_REQUIRED ACTION_
After locating "The image size", return its line and all lines that follow through the end of the listing below, exactly; leave out pictures.

_RECORDS FOR THE EXERCISE_

<<<<

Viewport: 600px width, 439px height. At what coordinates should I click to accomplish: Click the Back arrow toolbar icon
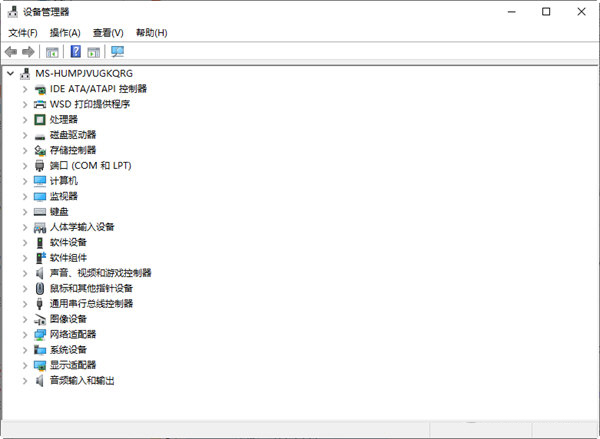[x=11, y=52]
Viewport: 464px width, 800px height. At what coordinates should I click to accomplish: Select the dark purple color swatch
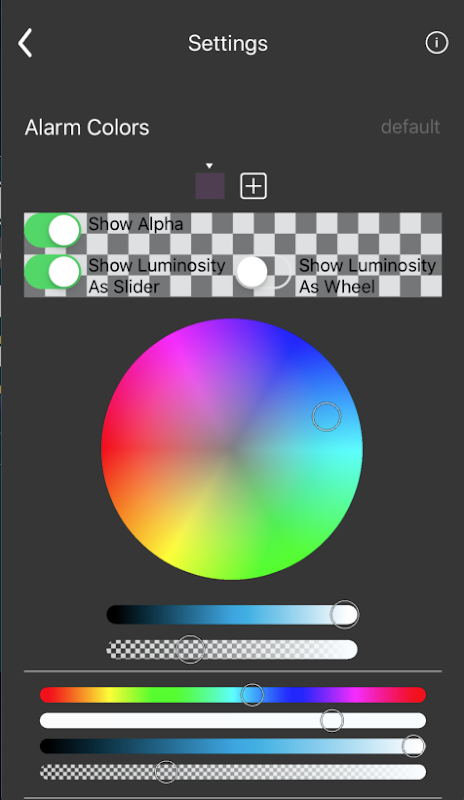pyautogui.click(x=210, y=186)
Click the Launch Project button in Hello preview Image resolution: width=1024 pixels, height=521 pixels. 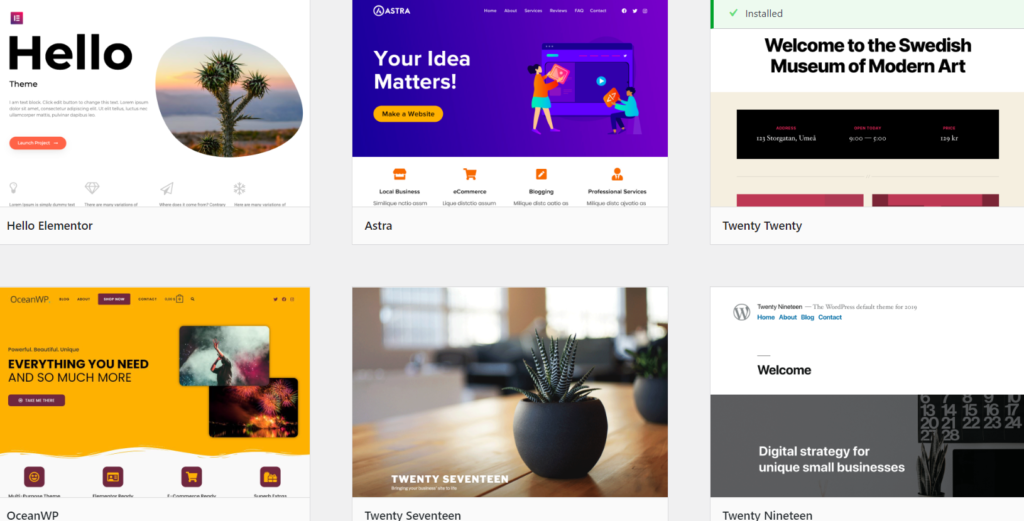pos(38,143)
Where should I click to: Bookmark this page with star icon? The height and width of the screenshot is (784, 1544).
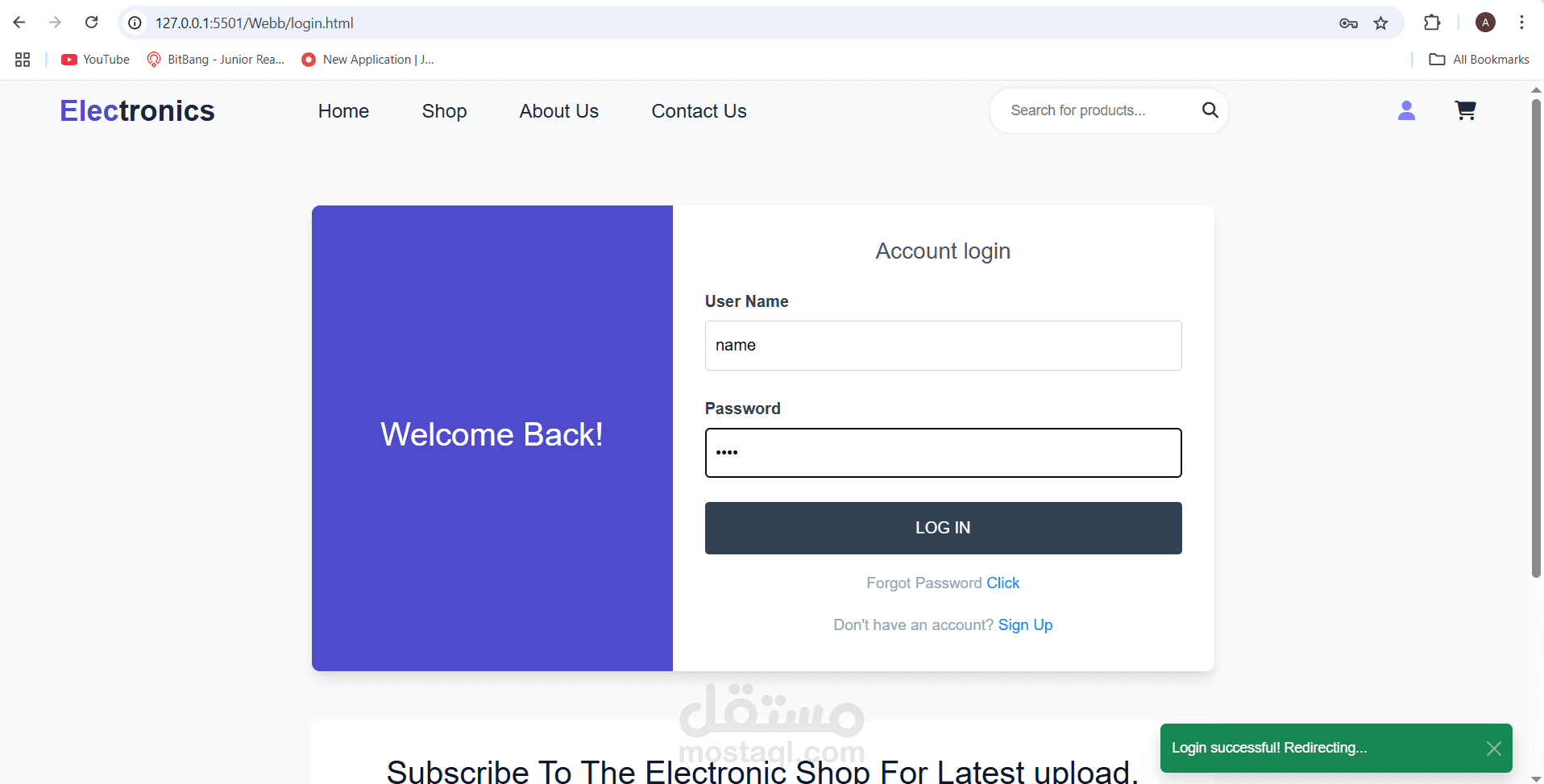(1380, 23)
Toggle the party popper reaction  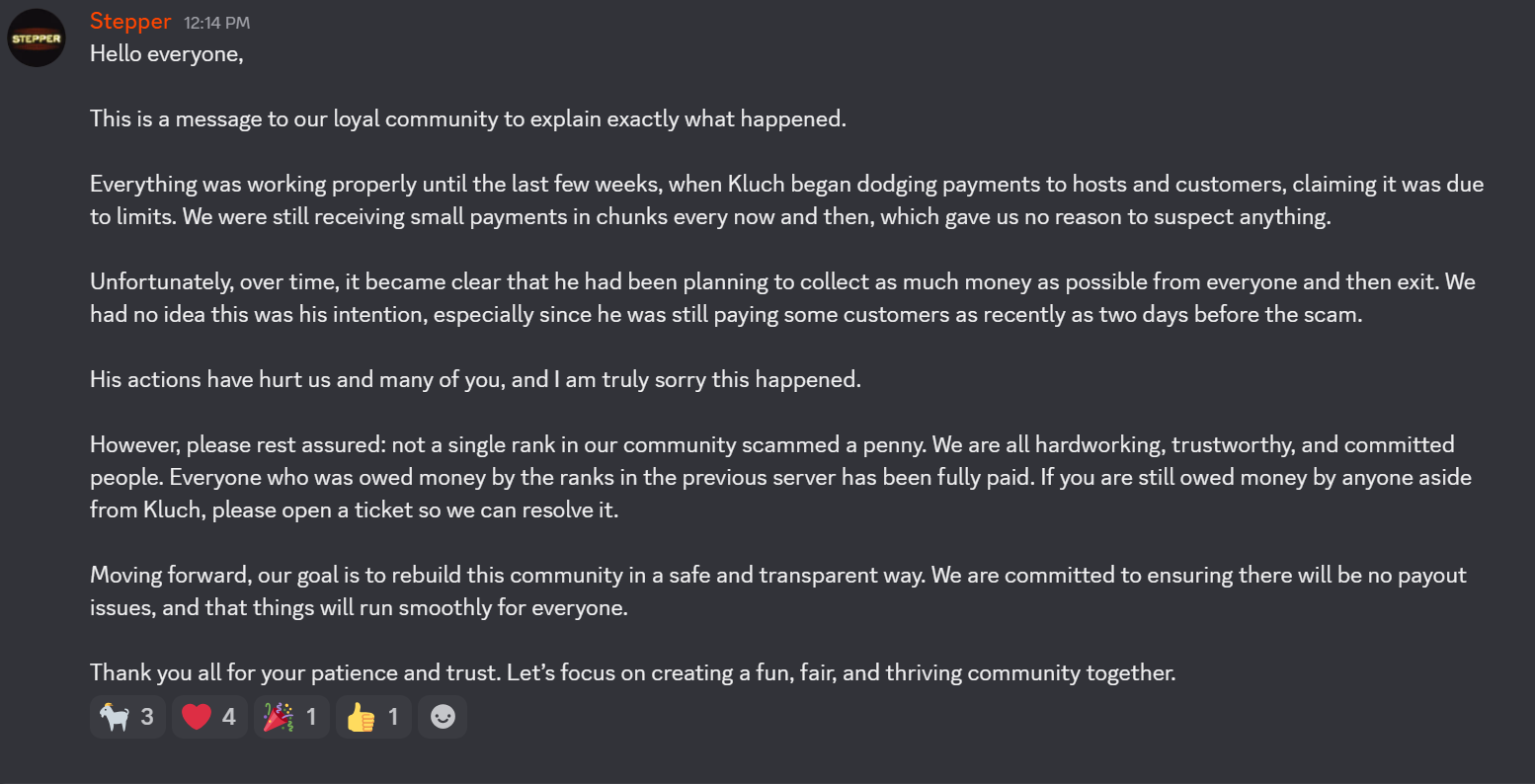click(291, 717)
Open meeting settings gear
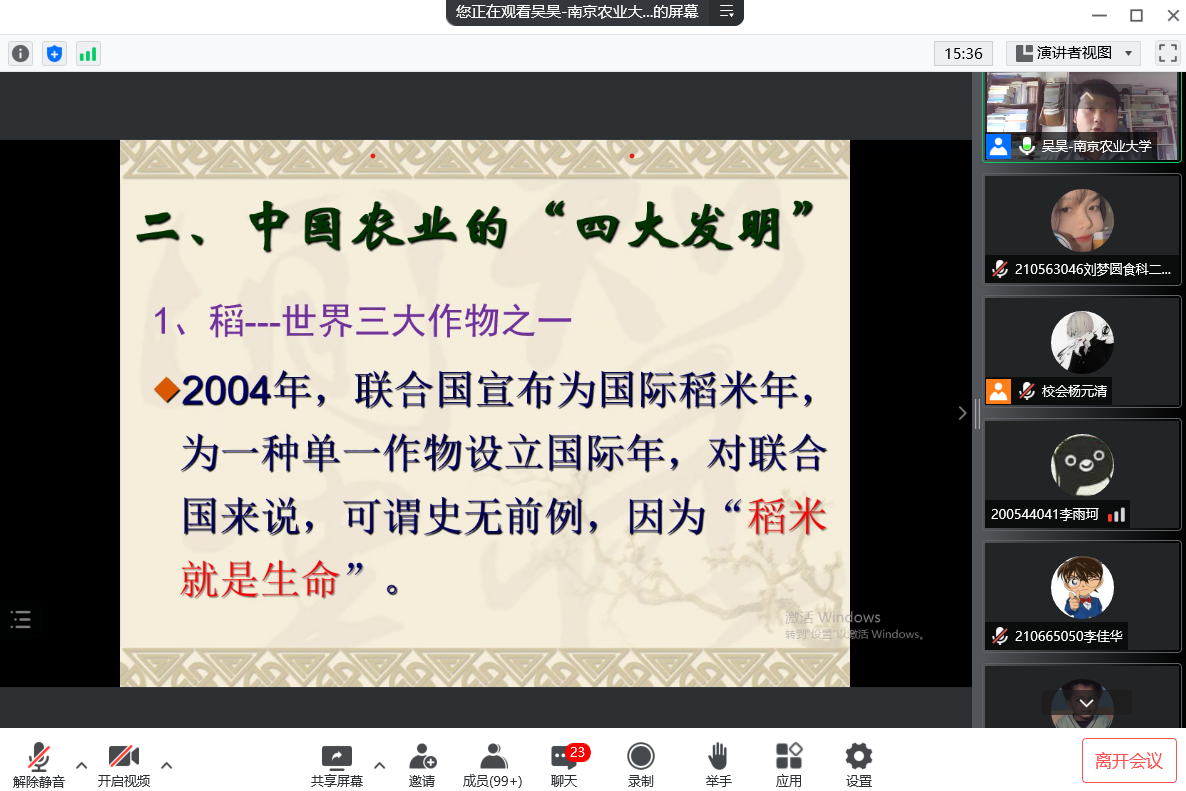Screen dimensions: 1186x791 click(x=858, y=765)
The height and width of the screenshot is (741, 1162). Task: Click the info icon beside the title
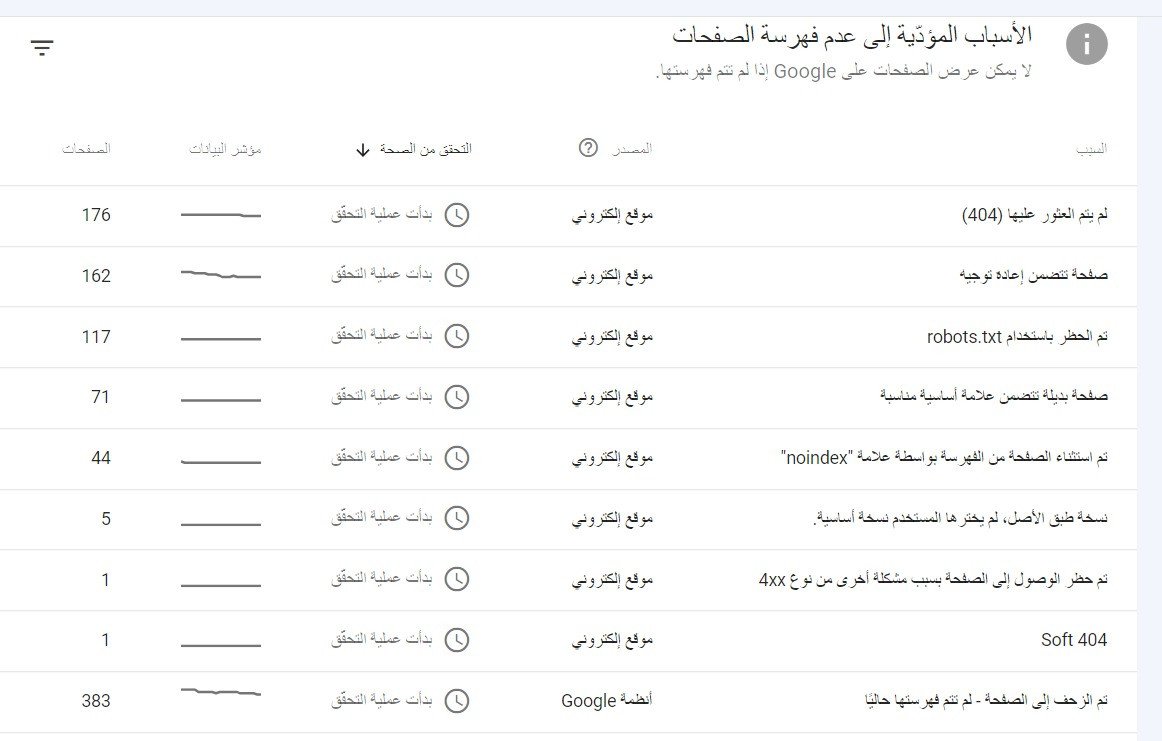coord(1087,45)
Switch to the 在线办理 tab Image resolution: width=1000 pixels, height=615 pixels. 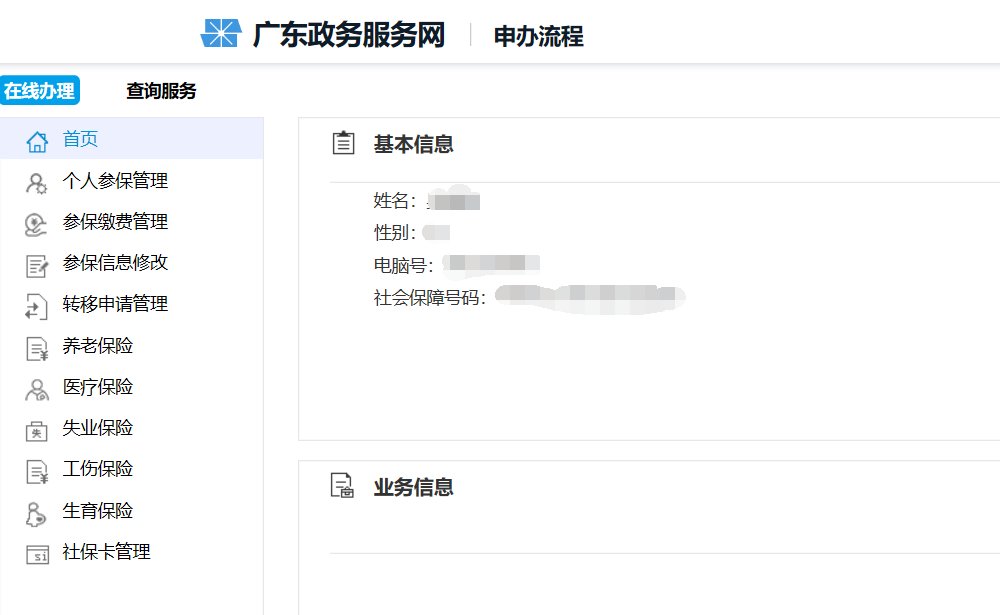(x=40, y=89)
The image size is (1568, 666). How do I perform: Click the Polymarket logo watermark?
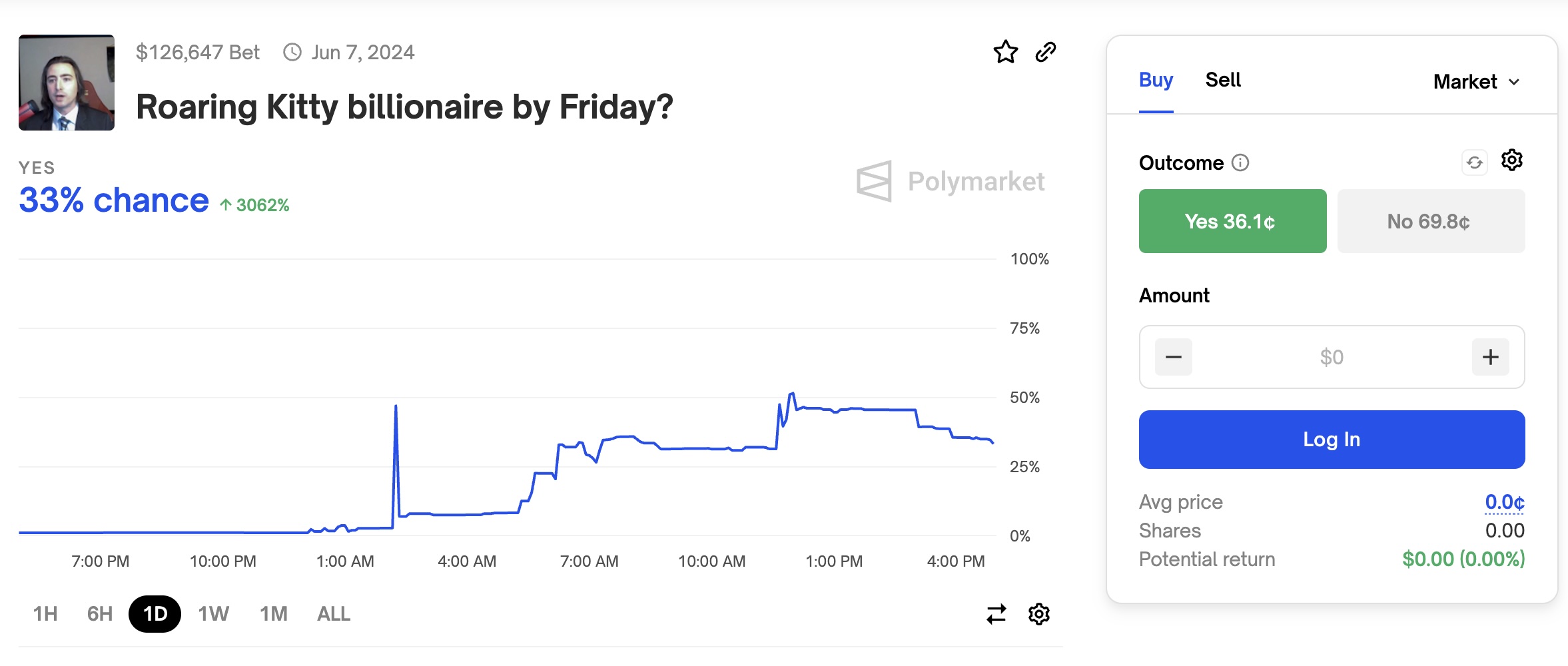(x=951, y=181)
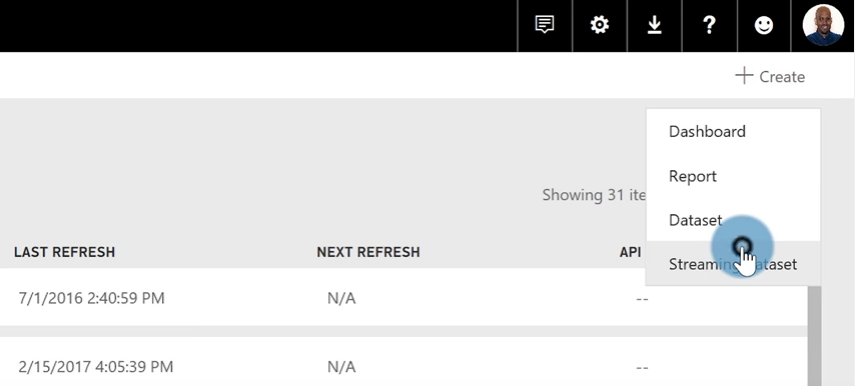Screen dimensions: 855x386
Task: Click the download arrow icon
Action: tap(654, 25)
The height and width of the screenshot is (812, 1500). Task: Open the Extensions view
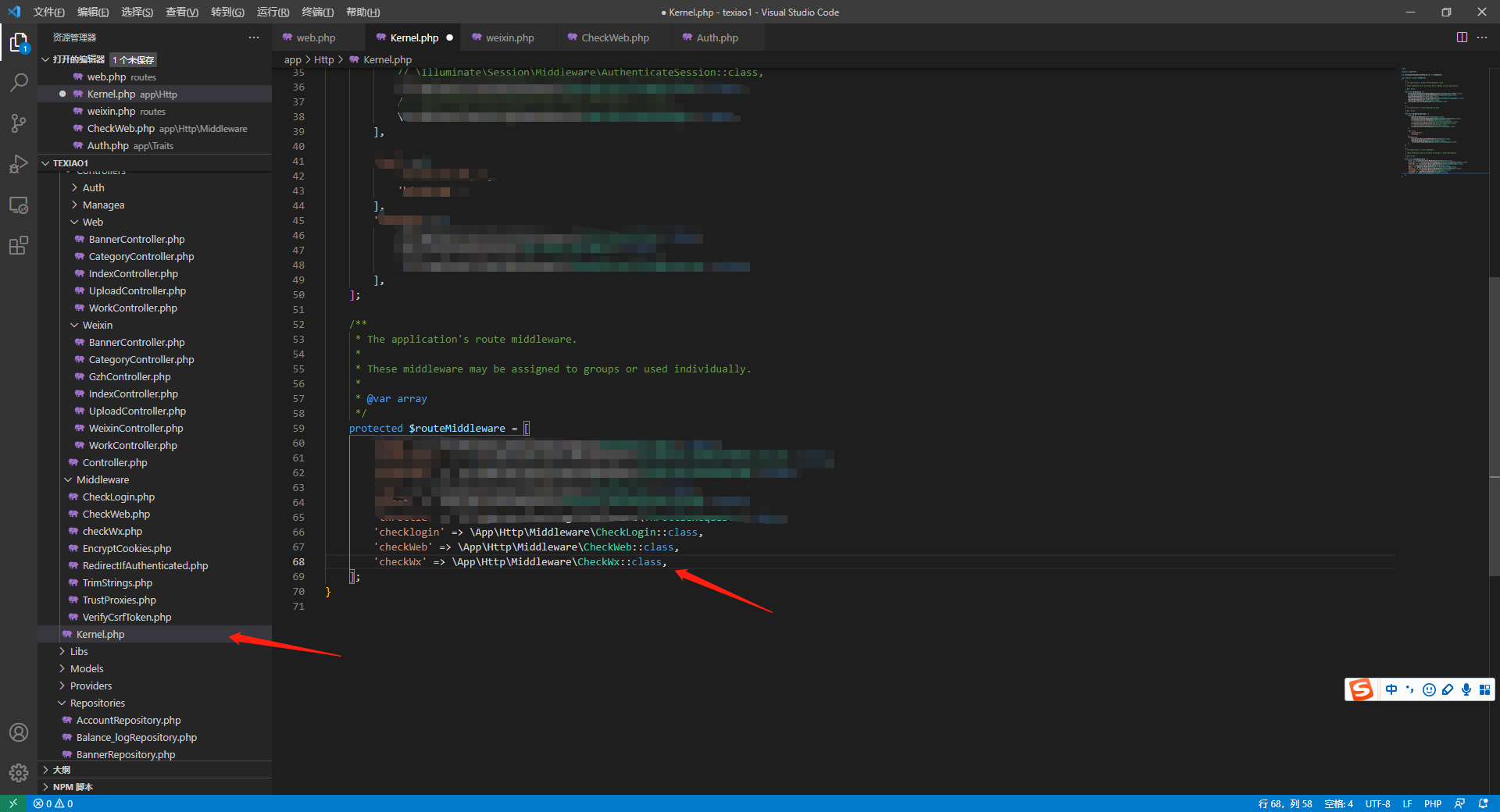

>>>>

_ANSWER TO THIS EXERCISE_
The image size is (1568, 666). How do I perform: Click the Polymarket logo watermark?
(x=951, y=181)
Screen dimensions: 855x386
Task: Click the download arrow icon
Action: tap(654, 25)
The height and width of the screenshot is (812, 1500). Task: Open the Extensions view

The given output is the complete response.